Action item: Copy every line from the records below that carries the word "инструмент".

Listed entries:

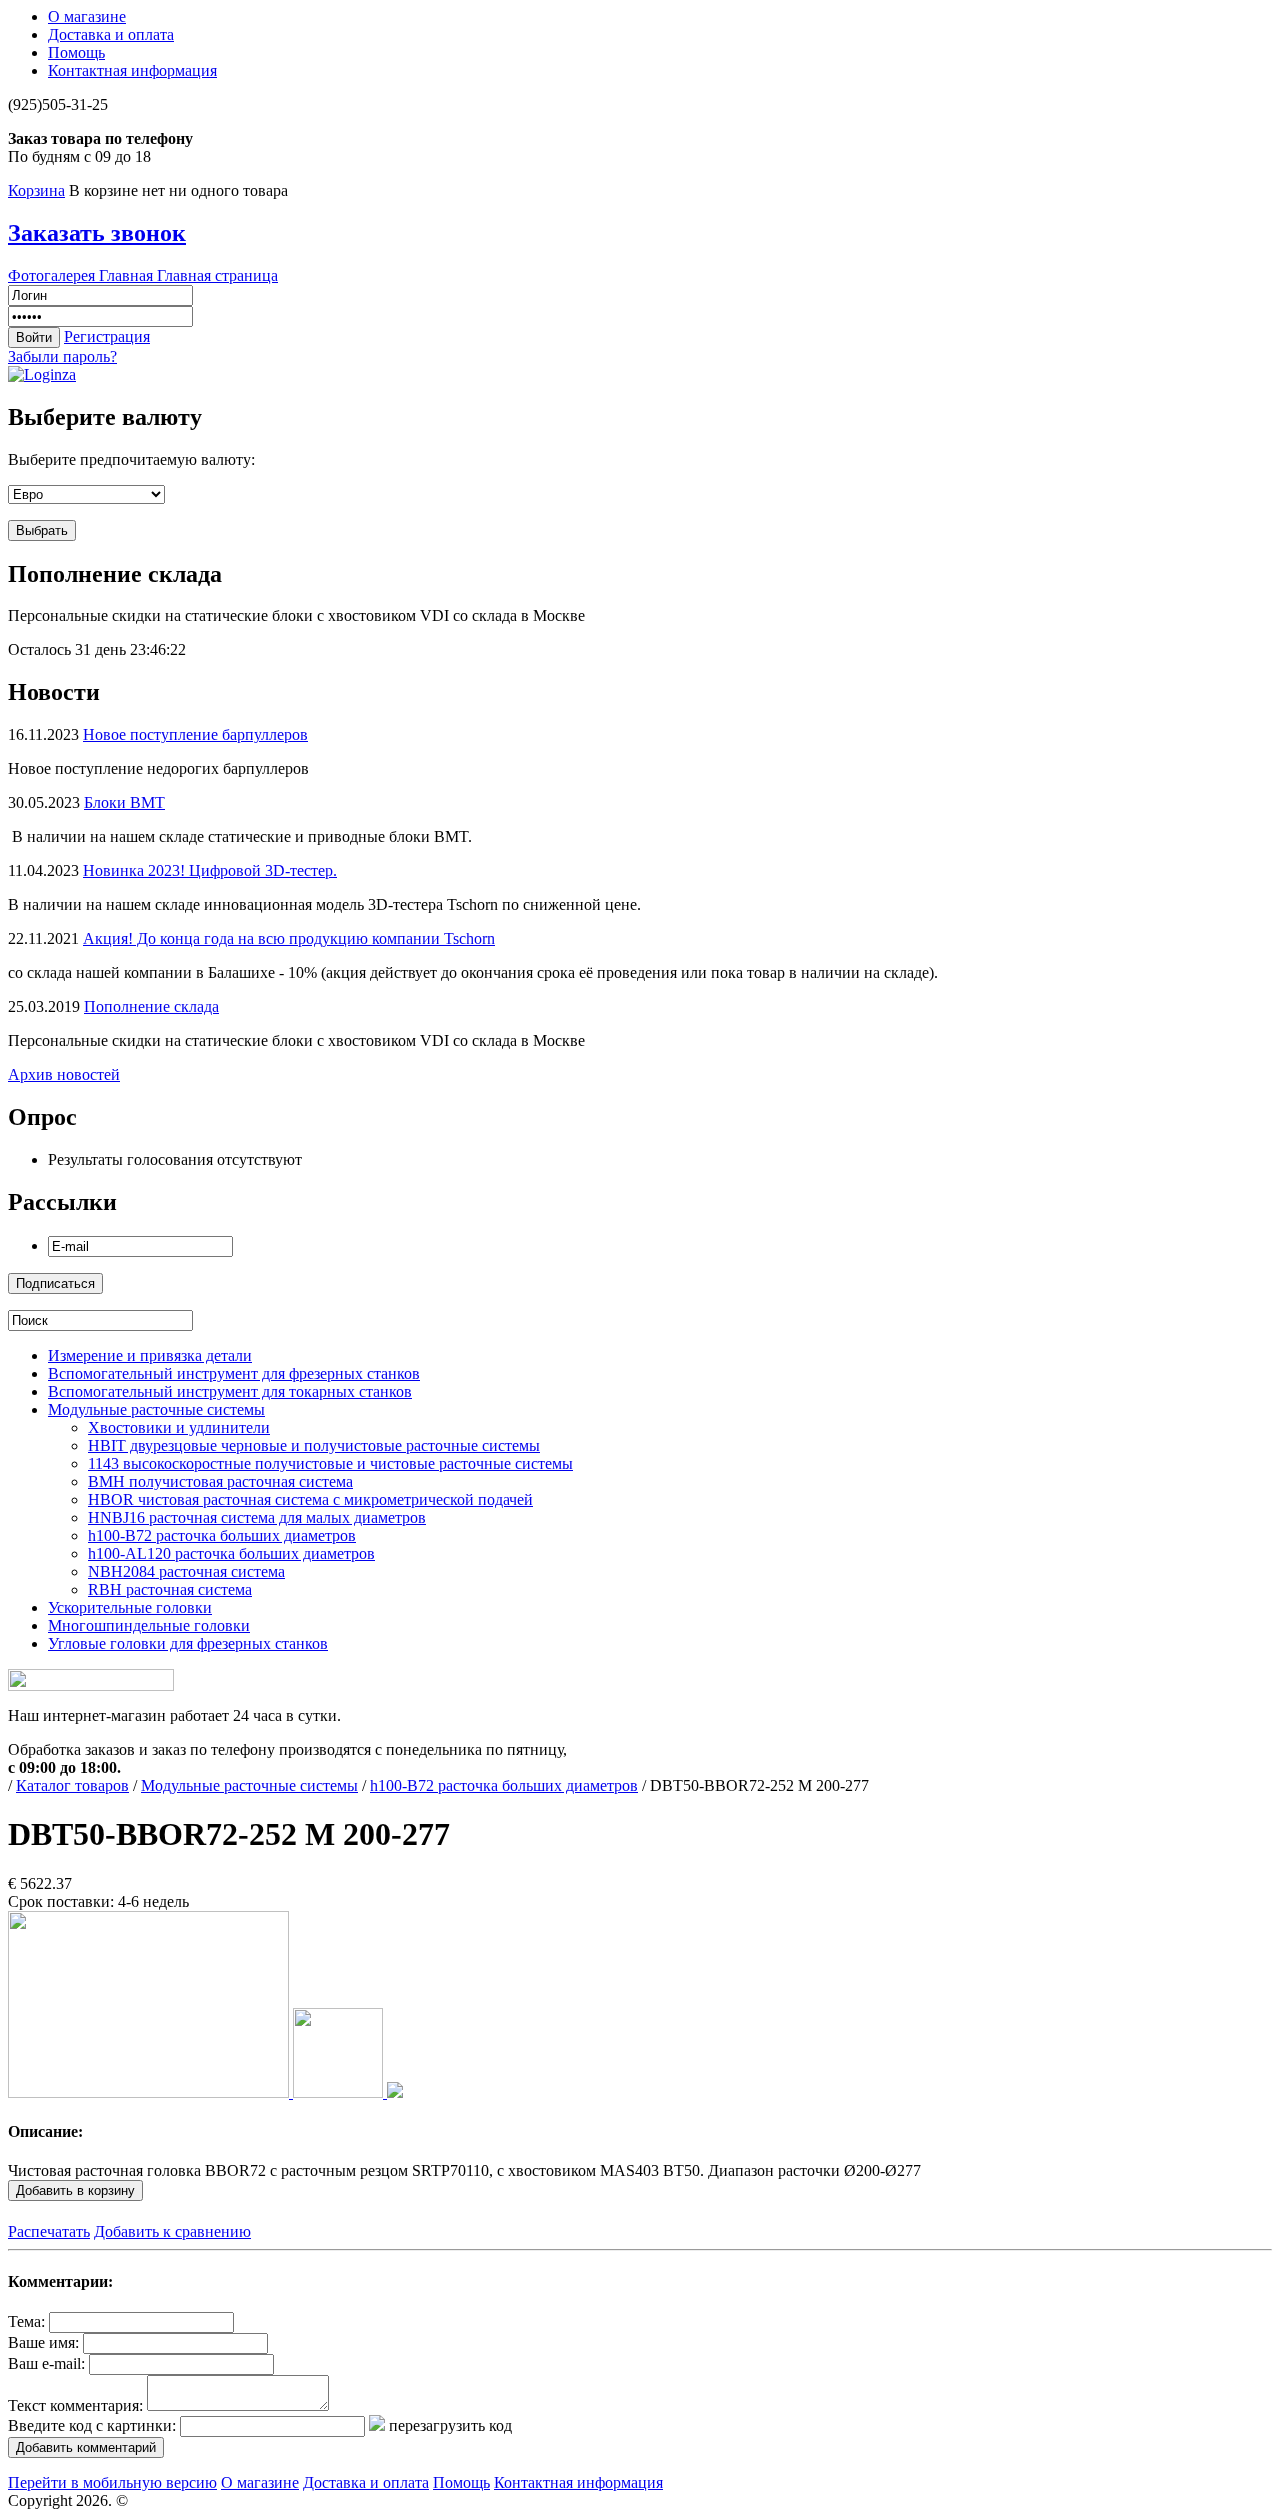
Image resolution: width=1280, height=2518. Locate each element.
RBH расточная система (170, 1589)
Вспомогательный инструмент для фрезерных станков (234, 1373)
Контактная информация (132, 70)
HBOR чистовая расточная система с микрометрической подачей (310, 1499)
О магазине (87, 16)
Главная (128, 275)
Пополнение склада (151, 1006)
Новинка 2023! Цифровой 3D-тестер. (210, 870)
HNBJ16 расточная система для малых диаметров (257, 1517)
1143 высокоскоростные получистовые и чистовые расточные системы (330, 1463)
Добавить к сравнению (172, 2231)
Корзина (36, 190)
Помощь (76, 52)
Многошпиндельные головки (149, 1625)
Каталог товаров (72, 1785)
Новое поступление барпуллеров (195, 734)
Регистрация (107, 336)
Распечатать (49, 2231)
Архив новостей (64, 1074)
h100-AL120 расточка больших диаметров (231, 1553)
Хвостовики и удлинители (179, 1427)
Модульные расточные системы (156, 1409)
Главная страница (217, 275)
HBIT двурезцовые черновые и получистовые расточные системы (314, 1445)
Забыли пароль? (62, 356)
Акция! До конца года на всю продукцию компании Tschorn (289, 938)
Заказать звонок (97, 233)
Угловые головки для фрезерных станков (188, 1643)
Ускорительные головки (130, 1607)
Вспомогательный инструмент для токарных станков (230, 1391)
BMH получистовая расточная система (220, 1481)
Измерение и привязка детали (150, 1355)
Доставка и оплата (111, 34)
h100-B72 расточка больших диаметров (222, 1535)
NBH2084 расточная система (186, 1571)
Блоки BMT (124, 802)
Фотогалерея (53, 275)
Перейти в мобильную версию (112, 2482)
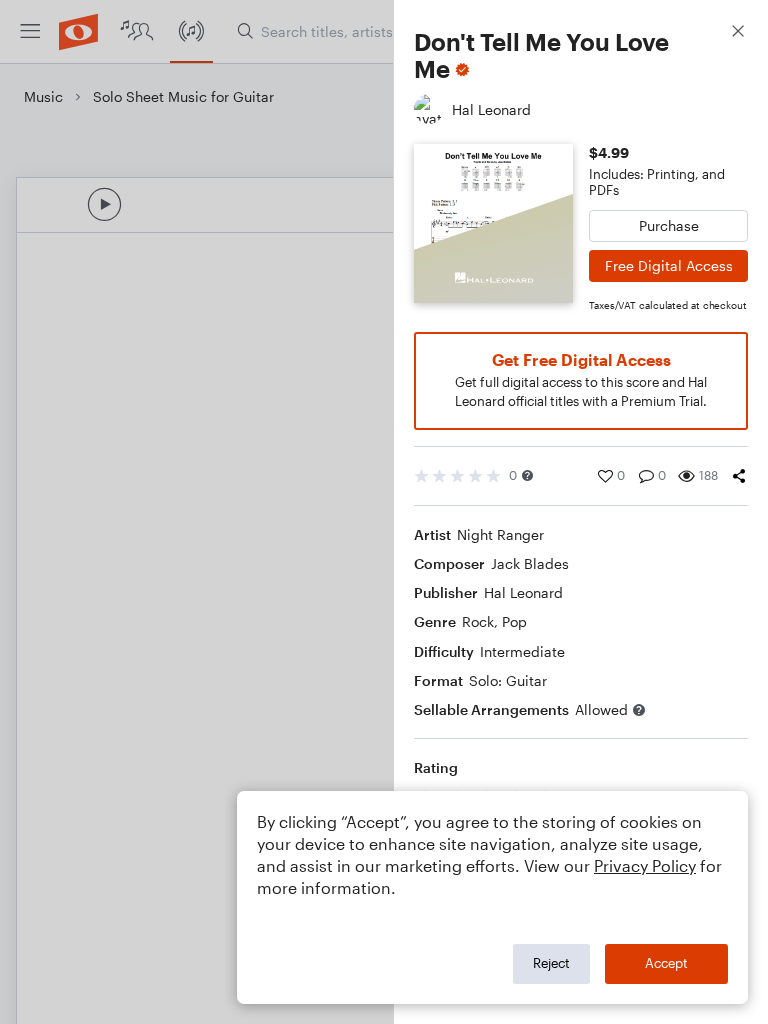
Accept (666, 963)
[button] (527, 475)
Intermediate (522, 651)
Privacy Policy (645, 865)
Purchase (669, 225)
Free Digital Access (669, 265)
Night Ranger (500, 534)
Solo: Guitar (508, 680)
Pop (514, 621)
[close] (738, 33)
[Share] (739, 476)
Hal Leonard (523, 592)
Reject (551, 963)
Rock (478, 621)
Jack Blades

Answer for the task:
Вспомогательный инструмент для фрезерных станков (234, 1373)
Вспомогательный инструмент для токарных станков (230, 1391)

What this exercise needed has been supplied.